We do not use a web proxy at all internally, so this message is not at all helpful.
Whilst looking for solutions to this issue, most of my googling has turned up issues with certificates as the root cause, but I'm nigh on positive this isn't the problem here. I'm able to surf to the URL being sent from the OCS server to Communicator as the Address book URL, and I get no issues reported by Internet Explorer at all.
What is concerning me most, is that checking in the IIS logs on the server which is hosting the Address book, I'm seeing no accesses at all from most of the machines in the office. The only ones which are showing up are a couple of Windows XP machines – whilst most of the others in the office are running Vista x64. They all run the same client (which I guess must be 32bit – I'm not aware of a native 64bit Office Communicator build).
I'm kind of at my wits end now – I've run out of things to try.
In case it's at all helpful – the OCS build has been homed in a resource forest seperate from the forest hosting most user accounts. Our original OCS install (vanilla 2007, not R2) used to be run out of the same forest our user accounts were in, and this had no issues with the address book at all.
One final thing is that all our clients are ALSO reporting Outlook Integration errors now (for those in the office that use Outlook – we don't run Exchange, so people are free pretty much to choose their own email client). This also wasn't a problem on the previous install of OCS.
So – any clues anyone ?
EDITS
So installing Communicator on the Front End Server itself works. The Galcontacts.db/.idx files are downloaded immediately.

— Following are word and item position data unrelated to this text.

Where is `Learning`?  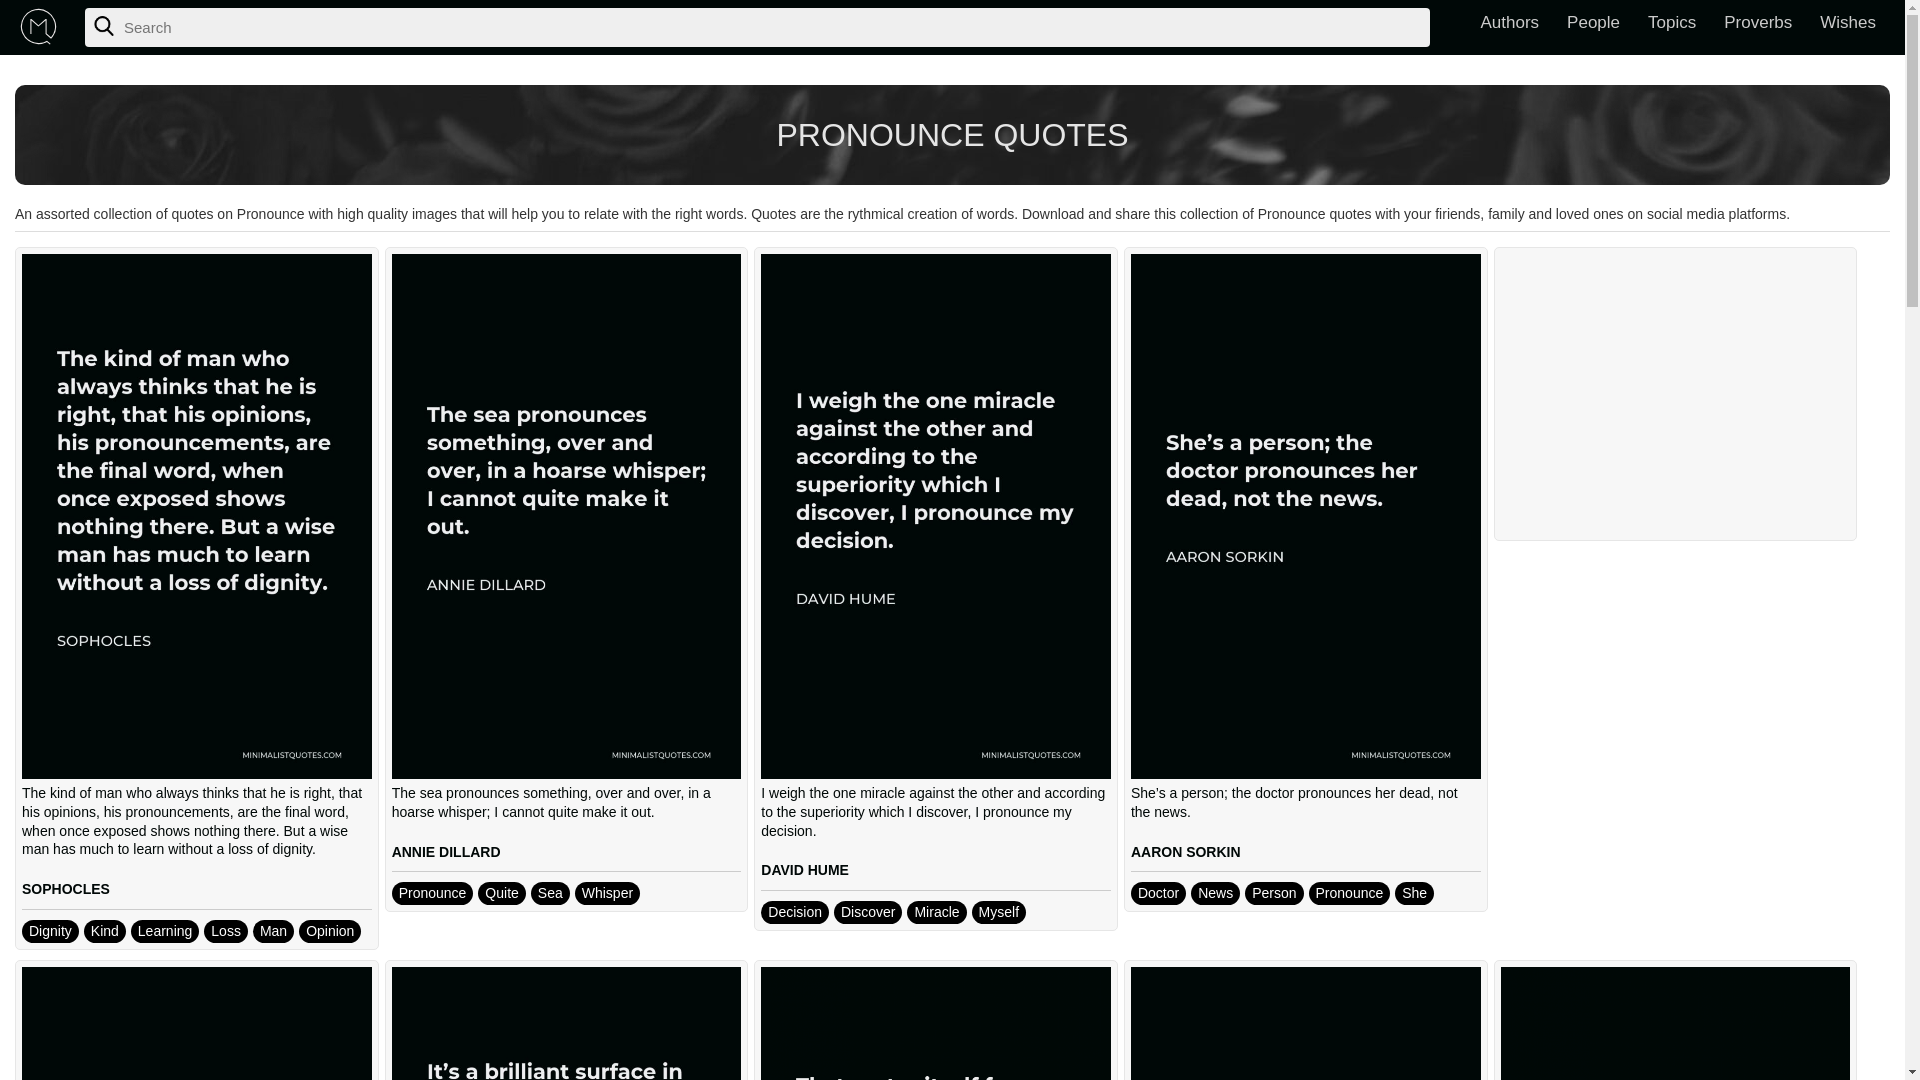
Learning is located at coordinates (164, 931).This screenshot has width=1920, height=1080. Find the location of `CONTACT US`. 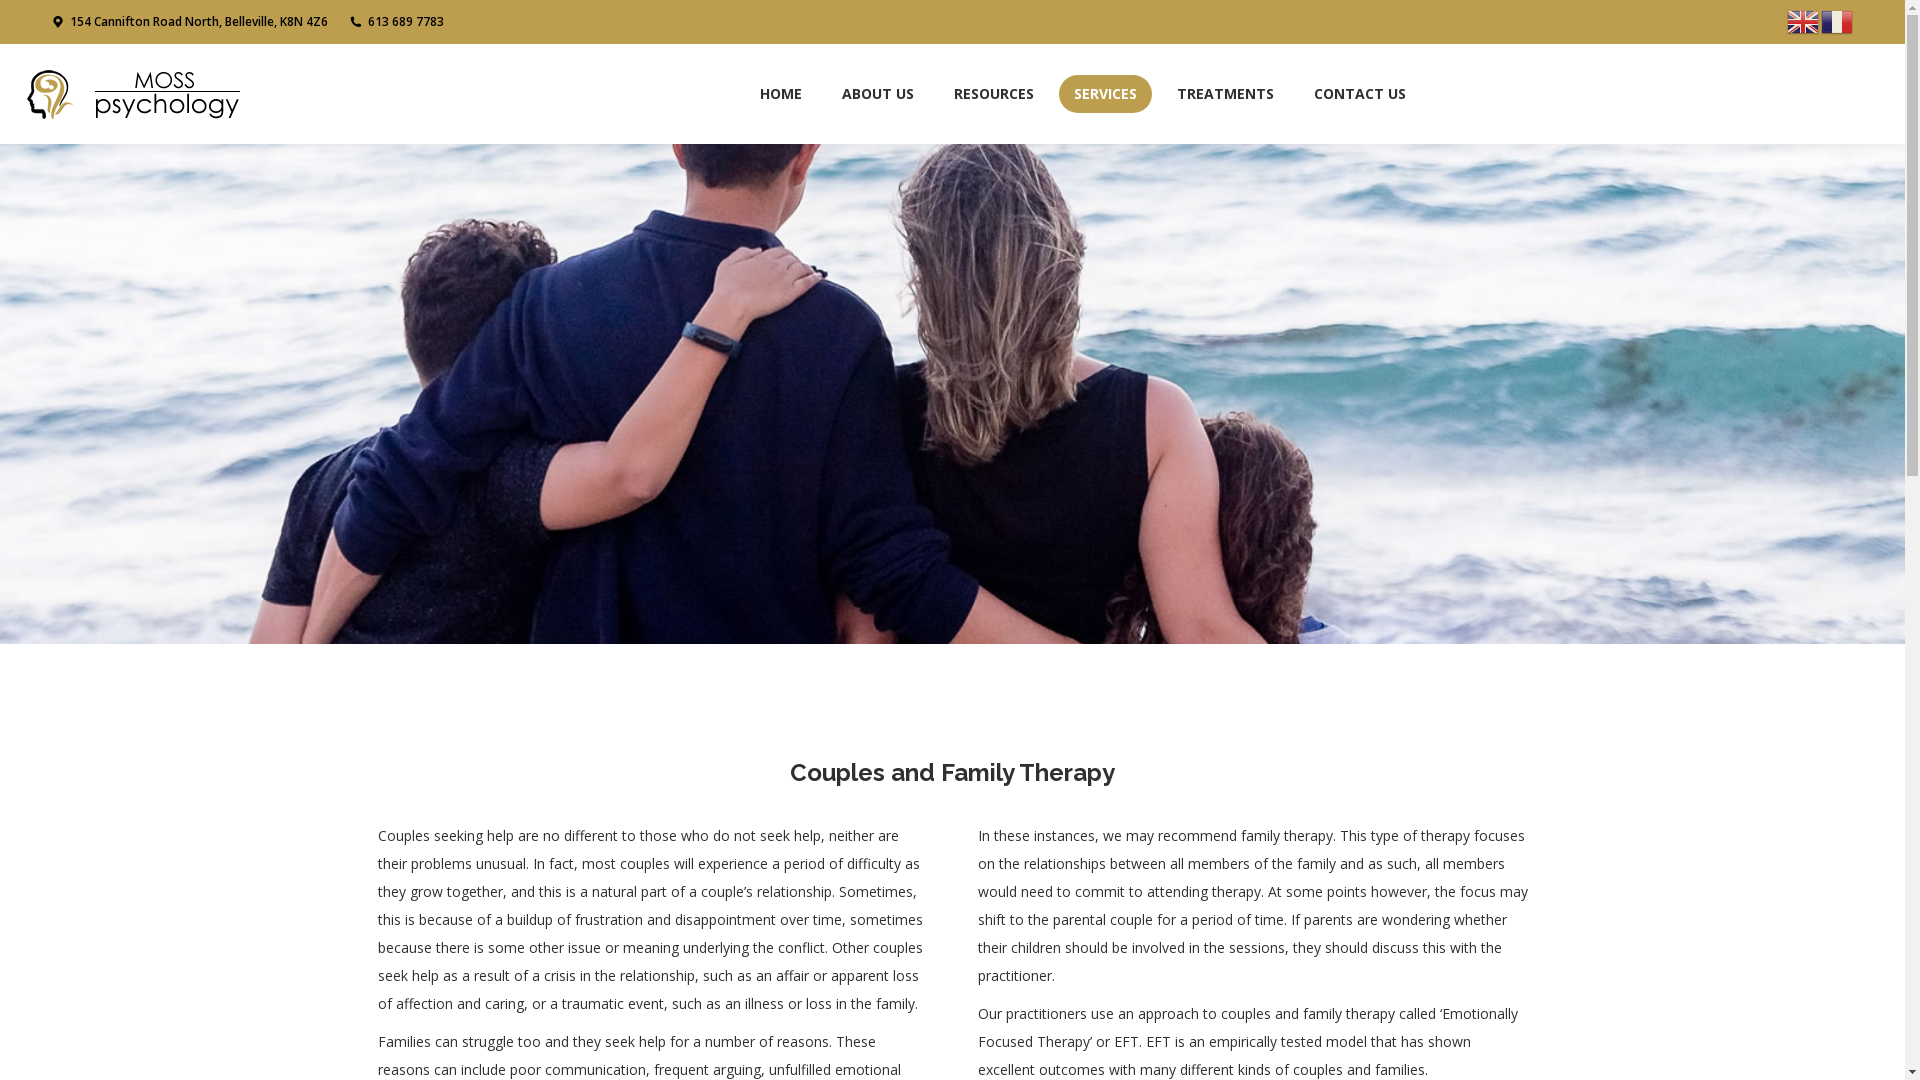

CONTACT US is located at coordinates (1359, 94).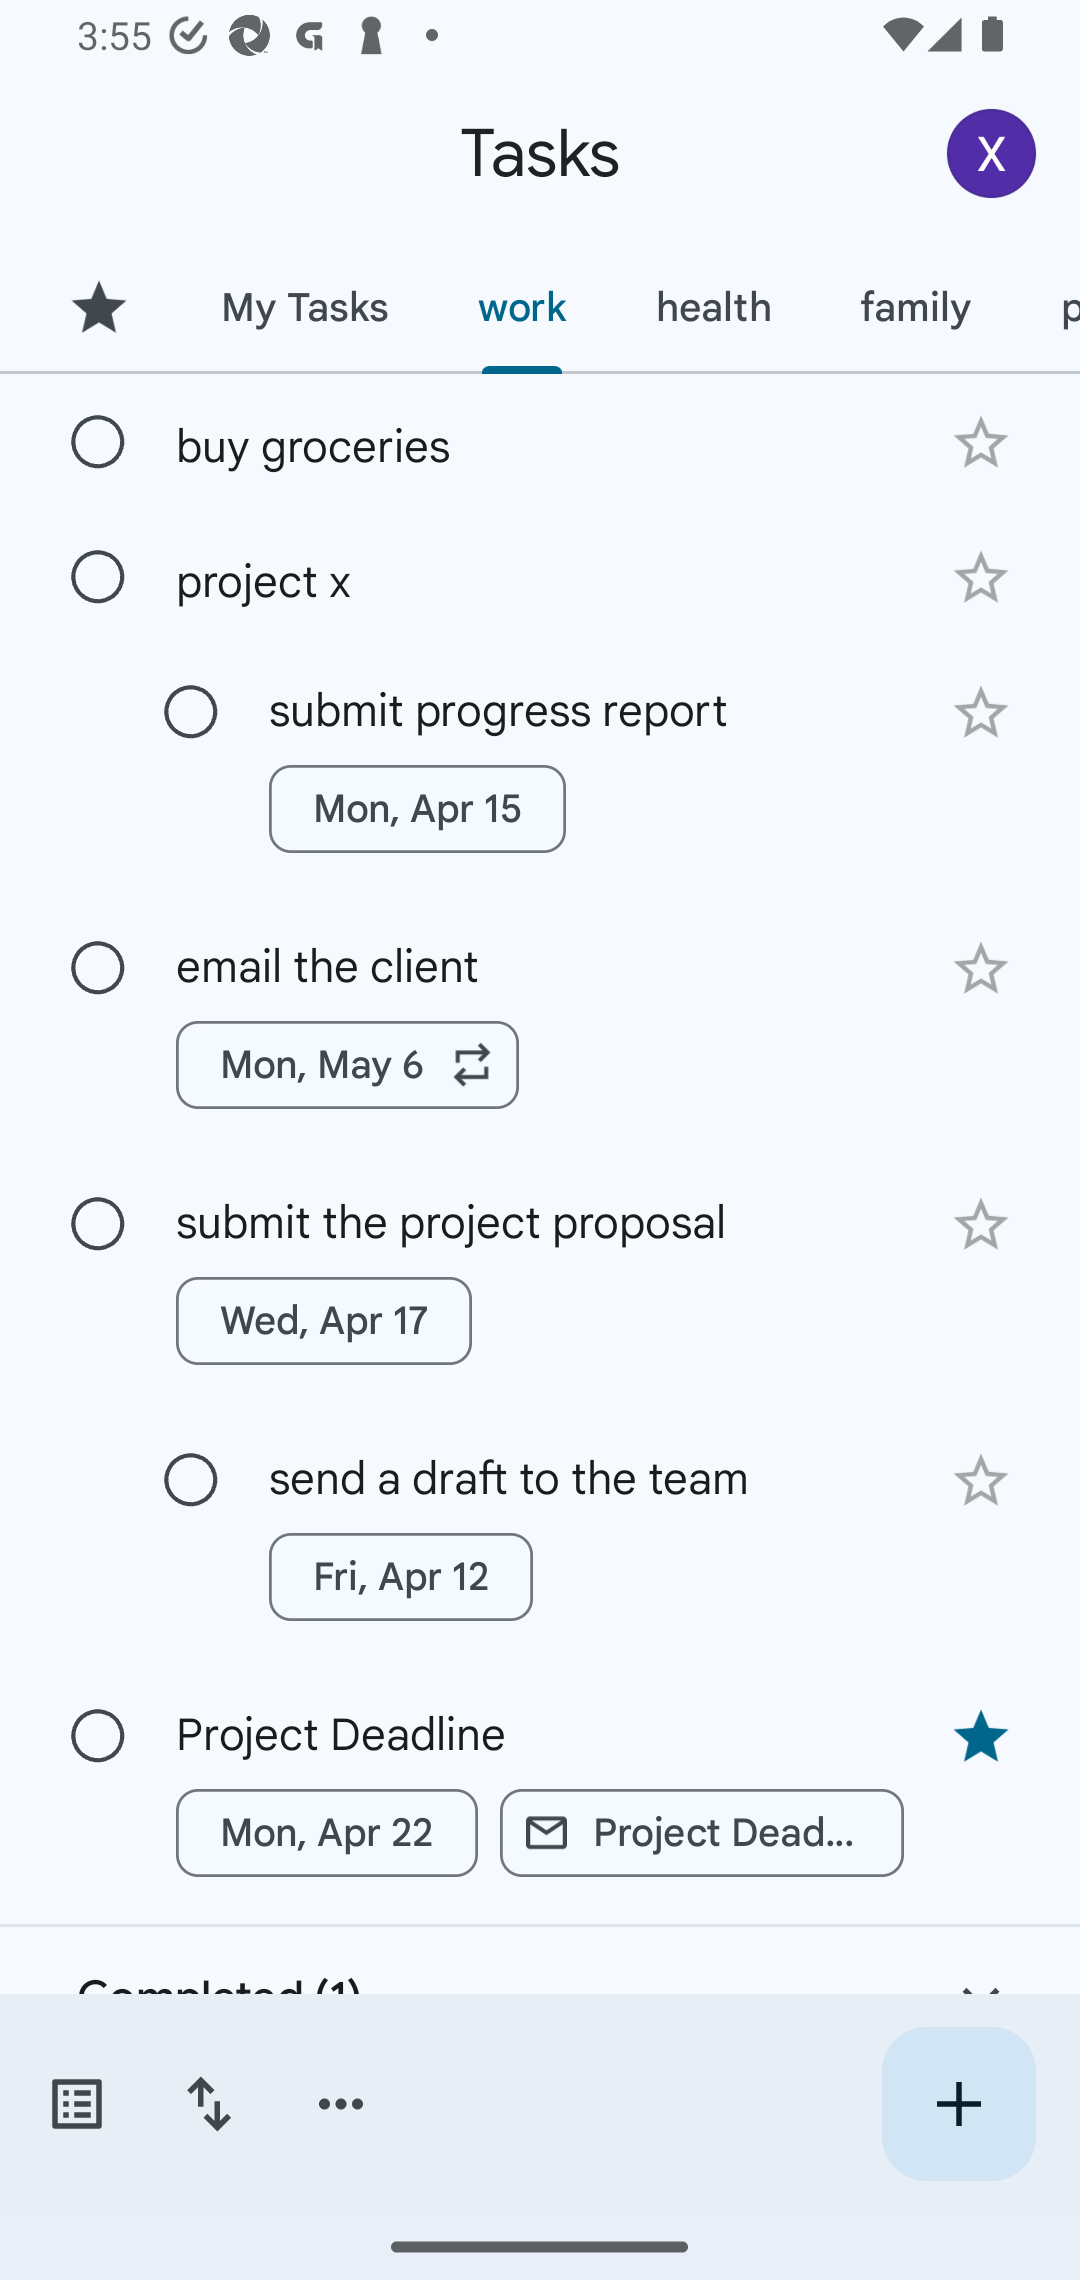 The image size is (1080, 2280). Describe the element at coordinates (980, 1482) in the screenshot. I see `Add star` at that location.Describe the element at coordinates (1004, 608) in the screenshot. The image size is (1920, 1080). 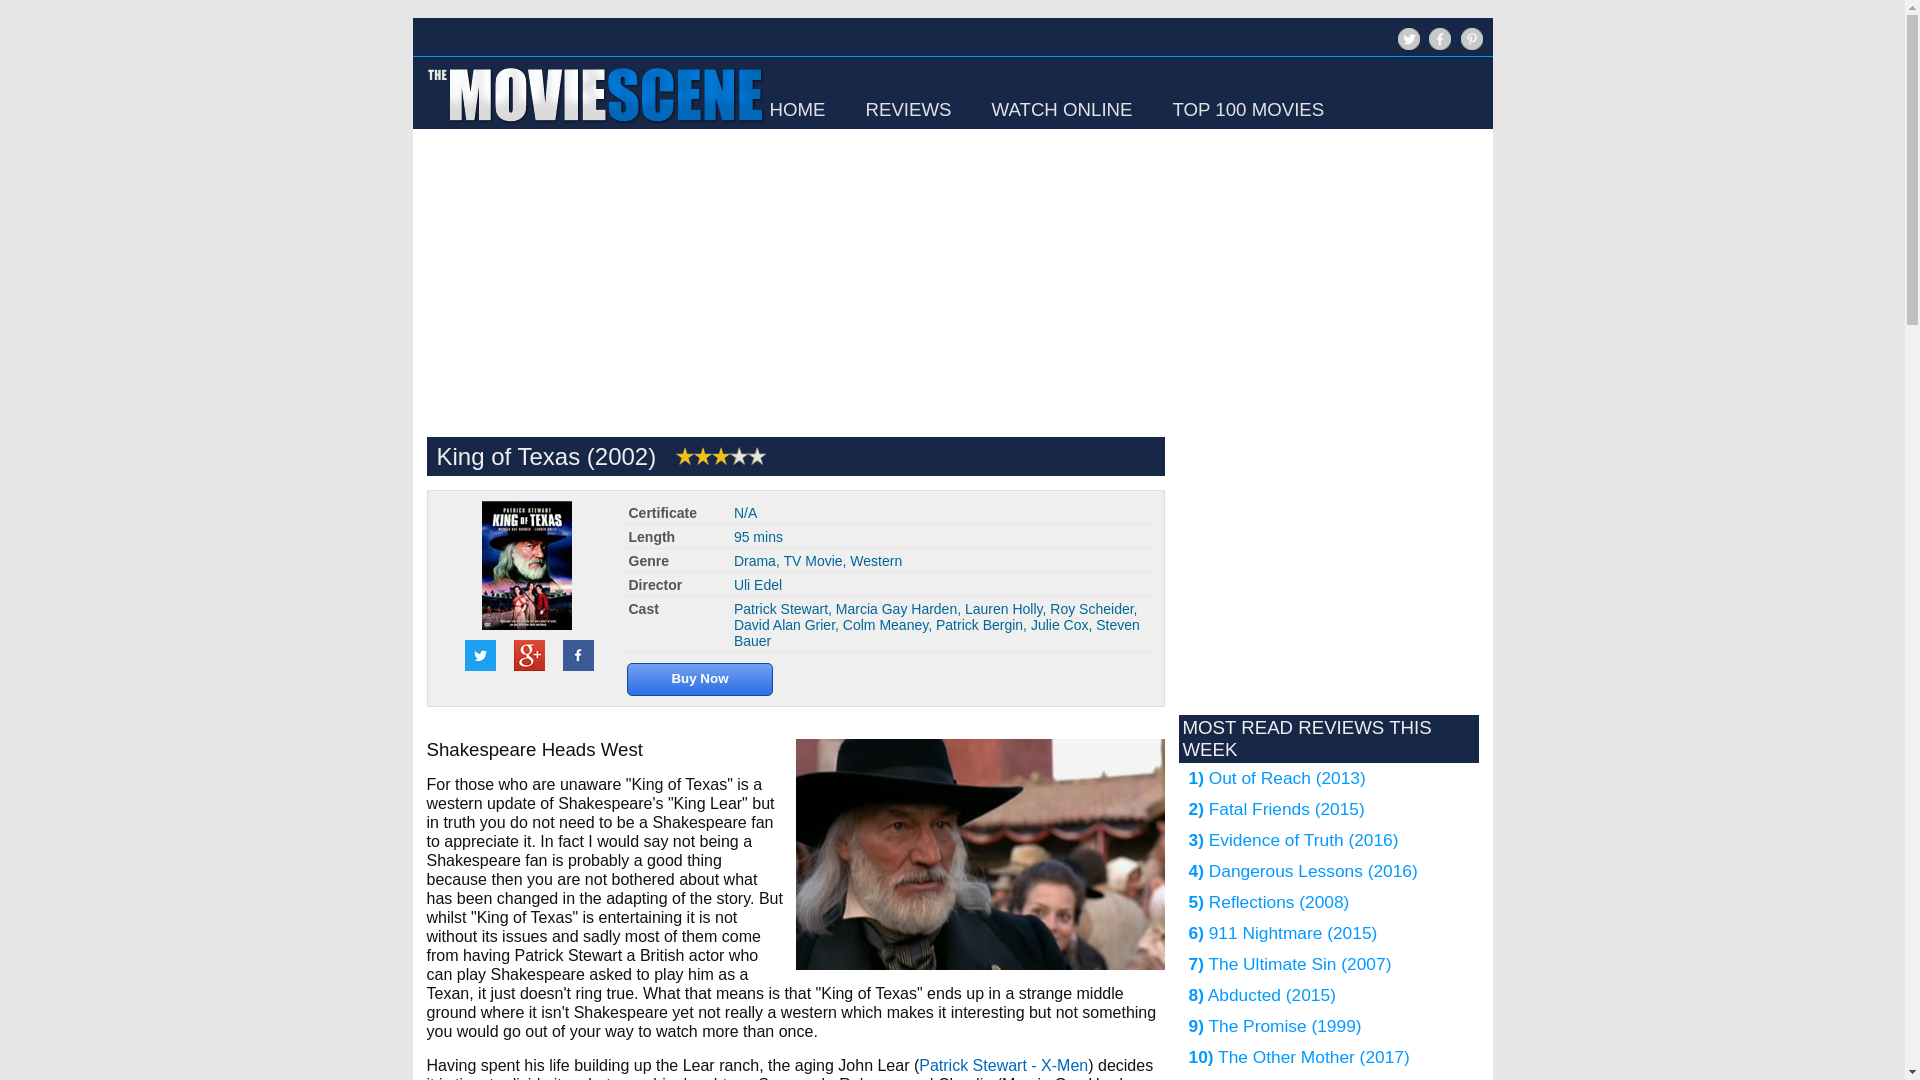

Also – the MAPI Error (Outlook Integration Error) has now disappeared too (although I'm really not bothered about this).
The server is running Windows Server Enterprise 2008 SP1 if that helps at all.
EDIT THE SECOND :
Having run Fiddler on the session, I can see that communicator is trying to download the certificate revocation list from the CA in the resource forest, and is failing because there's no web server on that machine to return the list. So I'm now waiting for someone with admin privs to help me install one on it, and see where this takes me.
Best Answer
Apparently I didn't read your second edit the other day. So if the CRL is the issue, there's a couple of options you have - the best option is to have said admin staff do the right thing with the CRL, which is to publish it to Active Directory. That's a simple matter of using certutil -dspublish. You also have other options, however. Some CAs (root CAs in particular) have a best practice where you don't even publish a location for a CRL. A CRL only needs to be located if the CA says that you should be able to locate it, primarily through the AIA or CDP. I'm guessing based on your description that the CDP has an HTTP url for the CRL (okay, the acronyms are ridiculous, sorry) and that either the CRL wasn't actually put in that location, which has to happen manually, or that location isn't available since as you've pointed out, it doesn't have an HTTP server on it. You can work through this issue; however, I think you'll be better off if you just publish the cert to AD and call it good enough. Note: if the CDP doesn't specify an LDAP location for the CRL, you may be SOL - they may have to redo a lot with the PKI in order to get that set up correctly. However, I've made the same mistakes myself in the past and it's worth fixing.
So, hey, Server Fault! Do you have any badges for >20 acronyms in a single paragraph?